Your basic idea is right. However you can easly verify that the vectors $u_1, u_2$ you found are not orthogonal, by calculating $$<u_1,u_2> = (0,0,2,2)\cdot \left( \begin{matrix} 2 \\ 0 \\ -6 \\ -8 \end{matrix} \right) = -12-16 = -28 \neq 0$$ So something is going wrong in you process.

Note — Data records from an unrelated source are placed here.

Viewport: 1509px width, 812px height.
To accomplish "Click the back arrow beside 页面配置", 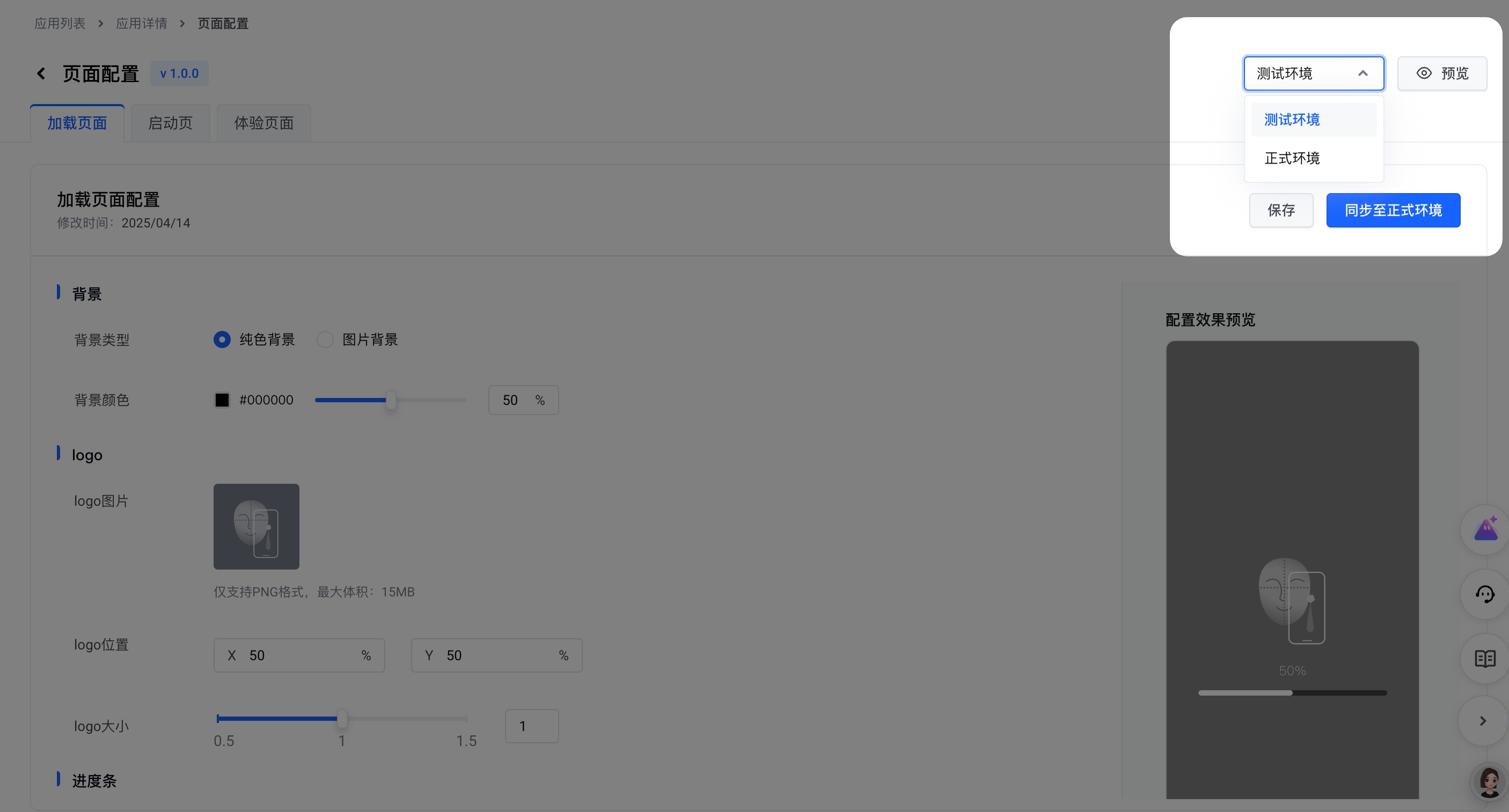I will coord(41,74).
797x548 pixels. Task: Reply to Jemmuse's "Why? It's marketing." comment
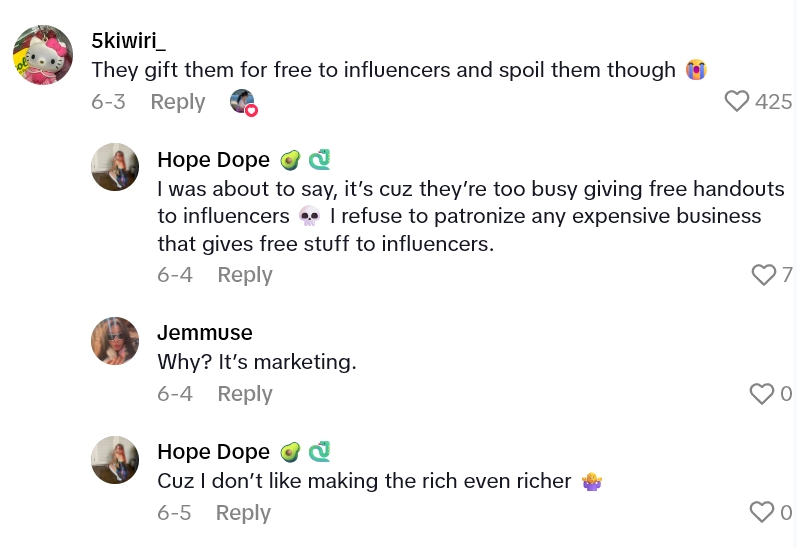[245, 394]
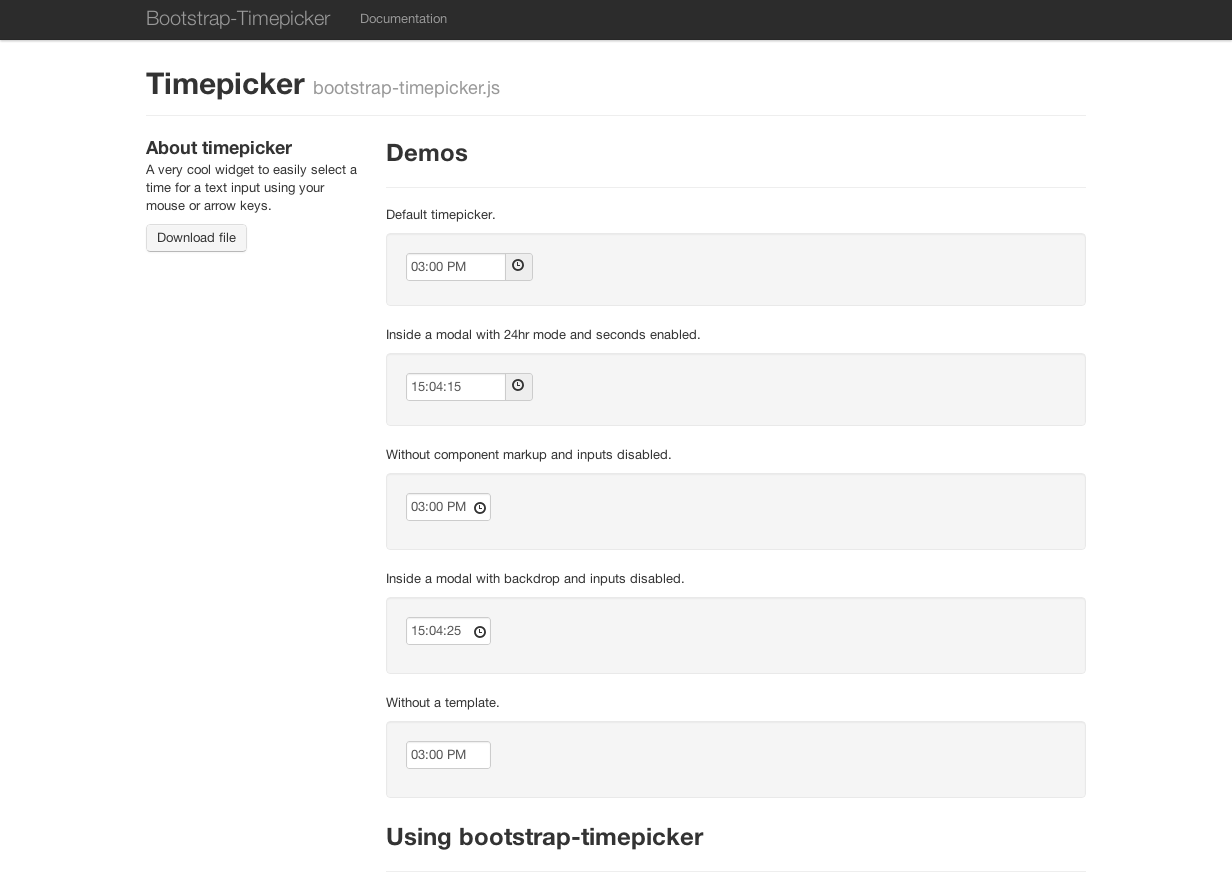The height and width of the screenshot is (877, 1232).
Task: Click the clock icon inside the disabled-inputs 03:00 PM field
Action: click(480, 508)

I suppose you want to use the Gram-Schmidt Algorithm to find the orthogonal basis. I think you skiped the normalisation part of the algorithm because you only want an orthogonal not and orthonormal basis. However even if you dont want to have an ortho*normal* basis you have to take care about the normalisation of your projections. If you only do $u_i<u_i,u_j>$ it will go wrong. Instead you need to normalize and take $u_i\frac{<u_i,u_j>}{<u_i,u_i>}$. If you do the normalisation step of the Gram-Schmidt Algorithm, of curse $<u_i,u_i>=1$ so it's usually is left out. The wikipedia article should clear it up quite well.

Update

Ok, you say that $v_1 = \left( \begin{matrix} 0 \\ 0 \\ 2 \\ 2 \end{matrix} \right), v_2 = \left( \begin{matrix} 2 \\ 0 \\ 2 \\ 0 \end{matrix} \right), v_3 = \left( \begin{matrix} 3 \\ 2 \\ -5 \\ -6 \end{matrix} \right)$ is the basis you start from. As you did you can take the first vector $v_1$ as it is. So you first basis vector ist $u_1 = v_2$ Now you want to calculate a vector $u_2$ that is orthogonal to this $u_1$. Gram Schmidt tells you, that you recive such a vector by

$$u_2 = v_2 - \text{proj}_{u_1}(v_2)$$

And then a third vector $u_3$ orthogonal to both of them by $$u_3 = v_3 - \text{proj}_{u_1}(v_3) - \text{proj}_{u_2}(v_3)$$

You did do this approach. What went wrong, is your projection. You calculated it as $$ \text{proj}_{u_1}(v_2) = v_2<u_1,v_2>$$ but this is incorrect. The true projection is $$ \text{proj}_{u_1}(v_2) = v_2\frac{<u_1,v_2>}{<u_1,u_1>}$$ As I tried to point out some textbooks will skip the devision by $<u_1,u_1>$ in the explanation of Gram-Schmidt. But this is because in most cases you want to construct an orthonormal basis. In that case you normalize every $u_i$ before proceding to the next step. Therefore $<u_i,u_i> = 1$ can be skipped.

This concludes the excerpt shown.